> [Data entries]
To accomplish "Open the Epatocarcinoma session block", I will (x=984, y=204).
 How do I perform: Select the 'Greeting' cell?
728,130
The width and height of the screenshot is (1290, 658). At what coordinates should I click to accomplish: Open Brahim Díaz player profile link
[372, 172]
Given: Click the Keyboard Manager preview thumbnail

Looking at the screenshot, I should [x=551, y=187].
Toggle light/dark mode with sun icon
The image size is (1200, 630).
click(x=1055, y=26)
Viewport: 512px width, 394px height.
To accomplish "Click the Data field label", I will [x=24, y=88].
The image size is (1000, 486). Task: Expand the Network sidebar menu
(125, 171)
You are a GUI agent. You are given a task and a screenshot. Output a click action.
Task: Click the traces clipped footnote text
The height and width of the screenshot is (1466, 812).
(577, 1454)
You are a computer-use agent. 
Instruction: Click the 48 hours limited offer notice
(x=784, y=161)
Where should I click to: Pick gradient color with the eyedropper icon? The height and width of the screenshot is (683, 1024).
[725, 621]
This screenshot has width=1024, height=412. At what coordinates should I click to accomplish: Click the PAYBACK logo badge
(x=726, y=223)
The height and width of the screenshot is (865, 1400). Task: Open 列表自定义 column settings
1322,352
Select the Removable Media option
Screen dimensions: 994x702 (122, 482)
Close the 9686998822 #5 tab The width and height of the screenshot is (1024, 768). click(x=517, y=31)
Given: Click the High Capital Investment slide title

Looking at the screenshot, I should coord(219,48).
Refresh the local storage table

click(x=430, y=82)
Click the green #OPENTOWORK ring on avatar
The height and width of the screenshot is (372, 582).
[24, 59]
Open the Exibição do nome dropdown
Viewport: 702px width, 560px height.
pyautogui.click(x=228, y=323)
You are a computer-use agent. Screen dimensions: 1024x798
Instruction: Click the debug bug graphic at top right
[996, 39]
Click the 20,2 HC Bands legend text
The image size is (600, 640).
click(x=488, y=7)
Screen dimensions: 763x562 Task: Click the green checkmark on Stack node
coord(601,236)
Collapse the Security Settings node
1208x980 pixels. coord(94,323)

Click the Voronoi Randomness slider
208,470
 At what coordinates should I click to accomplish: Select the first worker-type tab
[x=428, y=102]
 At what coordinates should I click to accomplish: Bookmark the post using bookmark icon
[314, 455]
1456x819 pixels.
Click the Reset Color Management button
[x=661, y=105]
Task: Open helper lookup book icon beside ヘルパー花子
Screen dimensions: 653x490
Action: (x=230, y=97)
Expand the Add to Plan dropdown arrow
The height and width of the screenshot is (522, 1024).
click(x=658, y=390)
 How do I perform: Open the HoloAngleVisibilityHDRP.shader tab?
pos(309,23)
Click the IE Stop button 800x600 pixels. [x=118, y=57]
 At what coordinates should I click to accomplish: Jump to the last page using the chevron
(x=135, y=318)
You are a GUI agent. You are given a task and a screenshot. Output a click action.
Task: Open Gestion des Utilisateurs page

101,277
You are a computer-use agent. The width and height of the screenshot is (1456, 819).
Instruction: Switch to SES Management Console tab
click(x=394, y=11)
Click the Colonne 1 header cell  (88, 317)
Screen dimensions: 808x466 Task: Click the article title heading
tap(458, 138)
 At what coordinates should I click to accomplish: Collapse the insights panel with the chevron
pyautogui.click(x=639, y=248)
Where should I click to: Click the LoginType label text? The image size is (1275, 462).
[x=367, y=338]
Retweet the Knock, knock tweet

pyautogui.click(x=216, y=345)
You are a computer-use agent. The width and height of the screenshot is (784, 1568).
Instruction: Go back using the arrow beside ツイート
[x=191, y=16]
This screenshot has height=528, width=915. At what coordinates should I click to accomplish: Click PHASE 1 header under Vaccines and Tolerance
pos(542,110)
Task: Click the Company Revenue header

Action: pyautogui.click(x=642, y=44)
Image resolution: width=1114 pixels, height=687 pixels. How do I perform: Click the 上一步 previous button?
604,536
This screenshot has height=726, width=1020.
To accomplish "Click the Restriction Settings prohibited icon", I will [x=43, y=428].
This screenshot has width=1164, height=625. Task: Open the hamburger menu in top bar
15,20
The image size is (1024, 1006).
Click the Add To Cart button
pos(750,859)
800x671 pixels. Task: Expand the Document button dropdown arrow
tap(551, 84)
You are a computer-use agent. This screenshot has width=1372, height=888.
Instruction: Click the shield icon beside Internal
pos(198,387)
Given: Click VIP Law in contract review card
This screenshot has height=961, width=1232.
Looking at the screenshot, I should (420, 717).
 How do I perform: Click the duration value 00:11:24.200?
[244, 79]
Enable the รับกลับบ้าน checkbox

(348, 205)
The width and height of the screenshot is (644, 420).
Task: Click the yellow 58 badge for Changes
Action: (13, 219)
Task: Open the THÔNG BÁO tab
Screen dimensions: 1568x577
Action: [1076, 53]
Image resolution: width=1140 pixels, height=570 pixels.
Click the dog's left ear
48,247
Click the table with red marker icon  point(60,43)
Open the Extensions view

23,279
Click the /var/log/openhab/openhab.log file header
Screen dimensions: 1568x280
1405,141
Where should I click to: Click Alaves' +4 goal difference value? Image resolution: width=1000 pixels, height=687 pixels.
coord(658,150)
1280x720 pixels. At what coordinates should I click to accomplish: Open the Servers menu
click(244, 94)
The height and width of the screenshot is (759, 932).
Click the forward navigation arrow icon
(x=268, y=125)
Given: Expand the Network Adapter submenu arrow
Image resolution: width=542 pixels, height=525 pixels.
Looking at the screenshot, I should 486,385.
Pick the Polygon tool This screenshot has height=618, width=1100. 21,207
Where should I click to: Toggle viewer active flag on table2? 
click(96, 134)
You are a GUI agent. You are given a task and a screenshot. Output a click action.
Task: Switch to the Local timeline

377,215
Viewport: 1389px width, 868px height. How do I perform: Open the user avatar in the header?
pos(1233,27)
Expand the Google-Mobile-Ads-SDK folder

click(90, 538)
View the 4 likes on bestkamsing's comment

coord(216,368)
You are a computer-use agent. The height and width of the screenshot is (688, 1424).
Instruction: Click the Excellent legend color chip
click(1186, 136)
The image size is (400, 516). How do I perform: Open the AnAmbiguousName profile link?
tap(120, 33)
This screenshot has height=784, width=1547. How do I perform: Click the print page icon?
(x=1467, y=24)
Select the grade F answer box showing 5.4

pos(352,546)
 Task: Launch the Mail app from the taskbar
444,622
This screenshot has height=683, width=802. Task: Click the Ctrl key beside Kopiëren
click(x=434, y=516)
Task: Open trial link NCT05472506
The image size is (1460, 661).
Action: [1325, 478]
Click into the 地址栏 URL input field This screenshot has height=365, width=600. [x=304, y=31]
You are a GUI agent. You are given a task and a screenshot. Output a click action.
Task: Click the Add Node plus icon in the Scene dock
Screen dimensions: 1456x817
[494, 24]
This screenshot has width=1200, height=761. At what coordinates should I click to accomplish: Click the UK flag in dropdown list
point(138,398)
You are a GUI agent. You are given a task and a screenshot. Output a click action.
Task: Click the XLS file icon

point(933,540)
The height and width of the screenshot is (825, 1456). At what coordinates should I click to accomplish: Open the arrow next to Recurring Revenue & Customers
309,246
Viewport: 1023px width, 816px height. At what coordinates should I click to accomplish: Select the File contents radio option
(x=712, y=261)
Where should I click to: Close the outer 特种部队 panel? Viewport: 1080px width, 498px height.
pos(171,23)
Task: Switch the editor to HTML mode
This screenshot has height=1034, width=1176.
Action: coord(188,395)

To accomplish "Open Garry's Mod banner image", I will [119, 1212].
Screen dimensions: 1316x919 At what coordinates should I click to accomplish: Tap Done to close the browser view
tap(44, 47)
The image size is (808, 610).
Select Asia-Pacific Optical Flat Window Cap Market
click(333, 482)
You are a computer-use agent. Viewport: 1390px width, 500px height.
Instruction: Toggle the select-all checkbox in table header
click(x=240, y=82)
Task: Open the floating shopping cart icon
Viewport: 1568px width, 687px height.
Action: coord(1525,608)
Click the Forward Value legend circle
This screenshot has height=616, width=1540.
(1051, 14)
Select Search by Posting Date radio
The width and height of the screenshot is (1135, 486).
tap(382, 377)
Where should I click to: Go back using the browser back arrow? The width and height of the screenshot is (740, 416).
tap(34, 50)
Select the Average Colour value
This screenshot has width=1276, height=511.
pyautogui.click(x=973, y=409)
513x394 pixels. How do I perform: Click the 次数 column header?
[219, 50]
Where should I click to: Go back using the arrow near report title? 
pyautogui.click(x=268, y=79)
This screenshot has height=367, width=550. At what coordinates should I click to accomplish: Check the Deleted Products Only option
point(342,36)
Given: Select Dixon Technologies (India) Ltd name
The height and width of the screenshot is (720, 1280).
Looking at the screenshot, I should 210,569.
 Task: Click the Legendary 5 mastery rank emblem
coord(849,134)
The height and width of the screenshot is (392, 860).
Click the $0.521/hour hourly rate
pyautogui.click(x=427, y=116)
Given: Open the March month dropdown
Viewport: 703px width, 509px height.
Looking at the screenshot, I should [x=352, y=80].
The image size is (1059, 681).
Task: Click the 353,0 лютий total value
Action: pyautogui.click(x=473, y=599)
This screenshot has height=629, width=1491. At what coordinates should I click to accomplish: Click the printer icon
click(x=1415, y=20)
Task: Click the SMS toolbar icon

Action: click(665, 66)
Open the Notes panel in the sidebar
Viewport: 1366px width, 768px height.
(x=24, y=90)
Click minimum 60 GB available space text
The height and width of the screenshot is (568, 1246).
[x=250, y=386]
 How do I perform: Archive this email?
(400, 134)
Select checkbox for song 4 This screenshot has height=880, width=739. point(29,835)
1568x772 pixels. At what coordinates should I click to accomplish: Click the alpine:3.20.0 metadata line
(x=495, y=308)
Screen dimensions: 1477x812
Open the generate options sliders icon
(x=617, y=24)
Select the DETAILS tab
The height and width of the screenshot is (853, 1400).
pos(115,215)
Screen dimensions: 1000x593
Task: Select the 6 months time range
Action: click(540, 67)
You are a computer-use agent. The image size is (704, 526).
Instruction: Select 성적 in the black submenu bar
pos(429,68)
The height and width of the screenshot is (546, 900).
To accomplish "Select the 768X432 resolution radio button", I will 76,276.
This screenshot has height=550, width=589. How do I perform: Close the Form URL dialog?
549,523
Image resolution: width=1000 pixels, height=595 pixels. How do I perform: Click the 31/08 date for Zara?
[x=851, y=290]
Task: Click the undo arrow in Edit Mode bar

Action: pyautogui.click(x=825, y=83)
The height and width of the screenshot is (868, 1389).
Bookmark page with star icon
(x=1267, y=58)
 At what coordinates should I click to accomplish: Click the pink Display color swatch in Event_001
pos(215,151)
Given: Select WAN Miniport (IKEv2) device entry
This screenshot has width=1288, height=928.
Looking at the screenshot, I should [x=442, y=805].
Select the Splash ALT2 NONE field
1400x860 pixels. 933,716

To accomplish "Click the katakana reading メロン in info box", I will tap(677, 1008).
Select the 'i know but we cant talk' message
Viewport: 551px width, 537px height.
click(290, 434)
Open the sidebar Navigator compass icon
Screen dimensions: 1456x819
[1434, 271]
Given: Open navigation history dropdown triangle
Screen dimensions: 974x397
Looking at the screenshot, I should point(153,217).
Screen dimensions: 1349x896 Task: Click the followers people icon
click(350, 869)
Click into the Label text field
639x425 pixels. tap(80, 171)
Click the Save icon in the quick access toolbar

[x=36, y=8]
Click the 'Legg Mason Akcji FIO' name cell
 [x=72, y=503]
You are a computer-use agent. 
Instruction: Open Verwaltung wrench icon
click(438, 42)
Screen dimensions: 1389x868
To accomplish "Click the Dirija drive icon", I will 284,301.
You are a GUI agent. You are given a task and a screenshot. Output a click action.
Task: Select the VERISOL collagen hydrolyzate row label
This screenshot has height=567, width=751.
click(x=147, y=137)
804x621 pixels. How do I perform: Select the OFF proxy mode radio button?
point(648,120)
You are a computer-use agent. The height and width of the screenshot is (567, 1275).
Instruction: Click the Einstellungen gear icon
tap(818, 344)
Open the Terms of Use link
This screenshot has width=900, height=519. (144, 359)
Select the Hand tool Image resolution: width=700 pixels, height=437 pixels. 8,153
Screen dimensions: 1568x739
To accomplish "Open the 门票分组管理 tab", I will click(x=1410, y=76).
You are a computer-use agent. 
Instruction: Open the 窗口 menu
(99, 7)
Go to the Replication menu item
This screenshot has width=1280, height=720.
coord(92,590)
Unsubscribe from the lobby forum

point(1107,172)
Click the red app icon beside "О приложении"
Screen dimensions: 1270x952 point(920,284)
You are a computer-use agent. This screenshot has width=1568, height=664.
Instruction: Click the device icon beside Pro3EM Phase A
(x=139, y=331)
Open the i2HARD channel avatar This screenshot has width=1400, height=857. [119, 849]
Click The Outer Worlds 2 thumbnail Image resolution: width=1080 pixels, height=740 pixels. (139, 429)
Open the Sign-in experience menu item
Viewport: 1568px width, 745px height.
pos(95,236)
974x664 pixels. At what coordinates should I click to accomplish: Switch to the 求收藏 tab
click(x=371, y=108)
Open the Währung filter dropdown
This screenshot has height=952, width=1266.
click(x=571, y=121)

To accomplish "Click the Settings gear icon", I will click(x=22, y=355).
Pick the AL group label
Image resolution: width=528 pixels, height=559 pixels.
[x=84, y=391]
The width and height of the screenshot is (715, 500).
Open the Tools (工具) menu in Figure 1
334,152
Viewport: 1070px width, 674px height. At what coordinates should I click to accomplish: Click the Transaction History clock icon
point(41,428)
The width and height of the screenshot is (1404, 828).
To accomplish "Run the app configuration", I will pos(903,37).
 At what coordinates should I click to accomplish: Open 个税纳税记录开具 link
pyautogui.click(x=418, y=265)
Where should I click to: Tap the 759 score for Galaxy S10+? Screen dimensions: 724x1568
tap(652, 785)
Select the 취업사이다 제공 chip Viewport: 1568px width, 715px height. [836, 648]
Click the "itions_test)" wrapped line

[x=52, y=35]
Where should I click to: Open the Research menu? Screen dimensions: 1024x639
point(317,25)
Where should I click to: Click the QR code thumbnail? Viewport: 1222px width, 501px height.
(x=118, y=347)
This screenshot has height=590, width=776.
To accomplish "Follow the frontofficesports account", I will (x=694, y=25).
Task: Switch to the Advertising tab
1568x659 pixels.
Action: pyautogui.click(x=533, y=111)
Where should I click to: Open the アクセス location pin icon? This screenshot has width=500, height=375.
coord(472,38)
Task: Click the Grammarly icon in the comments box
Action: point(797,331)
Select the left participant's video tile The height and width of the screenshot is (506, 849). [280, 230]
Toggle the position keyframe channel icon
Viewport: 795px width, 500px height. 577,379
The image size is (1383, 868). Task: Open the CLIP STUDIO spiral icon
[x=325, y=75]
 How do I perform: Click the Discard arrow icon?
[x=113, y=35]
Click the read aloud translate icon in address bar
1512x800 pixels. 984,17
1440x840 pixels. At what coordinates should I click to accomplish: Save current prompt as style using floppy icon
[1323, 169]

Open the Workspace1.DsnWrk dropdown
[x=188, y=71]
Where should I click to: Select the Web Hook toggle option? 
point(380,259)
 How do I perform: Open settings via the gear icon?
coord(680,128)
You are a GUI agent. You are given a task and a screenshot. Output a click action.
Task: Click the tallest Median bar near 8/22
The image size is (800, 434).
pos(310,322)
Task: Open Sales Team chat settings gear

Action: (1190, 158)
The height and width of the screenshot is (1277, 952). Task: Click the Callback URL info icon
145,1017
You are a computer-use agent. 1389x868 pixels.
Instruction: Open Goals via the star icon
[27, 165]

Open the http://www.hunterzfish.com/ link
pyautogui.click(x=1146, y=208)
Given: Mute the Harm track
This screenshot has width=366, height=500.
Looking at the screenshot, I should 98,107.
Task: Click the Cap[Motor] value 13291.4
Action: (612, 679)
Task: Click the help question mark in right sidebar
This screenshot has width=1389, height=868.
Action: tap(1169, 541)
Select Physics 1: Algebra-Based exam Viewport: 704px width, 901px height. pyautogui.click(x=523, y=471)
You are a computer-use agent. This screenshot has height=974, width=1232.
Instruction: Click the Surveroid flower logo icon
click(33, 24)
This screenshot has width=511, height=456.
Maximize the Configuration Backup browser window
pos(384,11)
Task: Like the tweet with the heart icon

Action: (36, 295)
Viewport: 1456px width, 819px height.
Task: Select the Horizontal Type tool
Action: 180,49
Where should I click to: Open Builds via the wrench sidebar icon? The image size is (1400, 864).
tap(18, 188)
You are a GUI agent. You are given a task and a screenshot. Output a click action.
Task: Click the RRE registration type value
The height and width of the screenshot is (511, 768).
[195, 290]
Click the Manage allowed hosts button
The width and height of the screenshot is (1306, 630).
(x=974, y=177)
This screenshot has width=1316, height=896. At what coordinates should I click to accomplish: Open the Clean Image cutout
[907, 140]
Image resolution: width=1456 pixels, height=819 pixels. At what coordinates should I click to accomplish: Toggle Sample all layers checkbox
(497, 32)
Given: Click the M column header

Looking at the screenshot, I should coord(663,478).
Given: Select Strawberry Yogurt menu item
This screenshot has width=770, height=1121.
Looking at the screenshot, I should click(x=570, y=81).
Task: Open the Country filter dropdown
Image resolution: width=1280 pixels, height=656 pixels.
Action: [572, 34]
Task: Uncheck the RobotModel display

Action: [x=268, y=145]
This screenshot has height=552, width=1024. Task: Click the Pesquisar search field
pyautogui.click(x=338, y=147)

> [What you should do]
Rewrite the entries between the lines holding "Given: Click VIP Law in contract review card" and "Action: [1076, 53]", inclusive, swapping "duration value" for "elapsed time" and keeping everything else the same.

> [Solution to this problem]
Given: Click VIP Law in contract review card
This screenshot has height=961, width=1232.
Looking at the screenshot, I should (420, 717).
 How do I perform: Click the elapsed time 00:11:24.200?
[244, 79]
Enable the รับกลับบ้าน checkbox

(348, 205)
The width and height of the screenshot is (644, 420).
Task: Click the yellow 58 badge for Changes
Action: (13, 219)
Task: Open the THÔNG BÁO tab
Screen dimensions: 1568x577
Action: [1076, 53]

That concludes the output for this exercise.